Title: BETWEEN OBSERVER DIFFERENCES IN RELATIVE CORN YIELD VERSUS RATED WEED CONTROL

Author
item DONALD, WILLIAM

Submitted to: Weed Technology
Publication Type: Peer Reviewed Journal
Publication Acceptance Date: 7/25/2004
Publication Date: 1/31/2006
Citation: Donald, W.W. 2006. Between-observer differences in relative corn yield versus rated weed control. Weed Technology. 20(1):41-51.

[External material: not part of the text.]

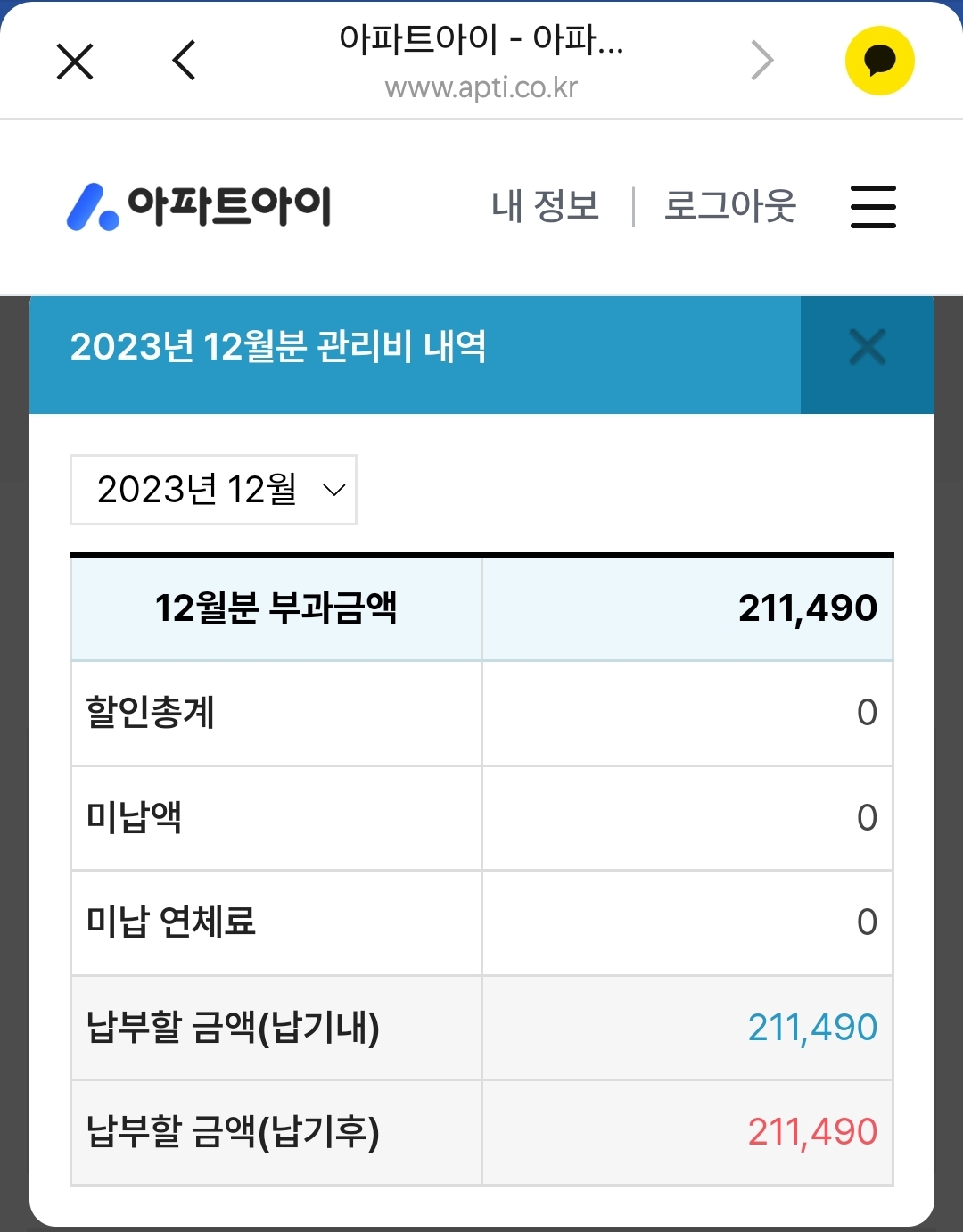Click the dropdown chevron arrow
The height and width of the screenshot is (1232, 963).
click(x=333, y=490)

Interpretive Summary: For over fifty years, weed scientists have relied on relatively few field measurements for screening and judging how well different weed control treatments work to prevent yield loss in field crops. Generally they use rated weed control and crop yield. This article reviews and addresses some of the advantages and limitations of rated weed control as a quantitative scientific measurement. Also, data from previously published research on field corn was used to examine two assumptions of rated weed control for screening weed control treatments: Assumption 1) rated weed control is related to crop yield loss and can be used to estimate crop yield loss, and Assumption 2) different trained observers rate the same treatments alike consistently. Unfortunately, the results show that different observers can rate weed control of the same treated plots very differently. This inconsistency limits the use of rated weed control to estimate crop yield loss. Some observers are better able to distinguish smaller differences in weed control between treatments than can other observers. In tall growing competitive crops, like field corn, observers' rated weed control also can be biased by the weed cover of weeds growing between crop rows and the height of weeds growing in rows. This research should interest weed scientists, extension agents, and herbicide industry manufacturers who now use rated weed control to evaluate treatments for controlling weeds.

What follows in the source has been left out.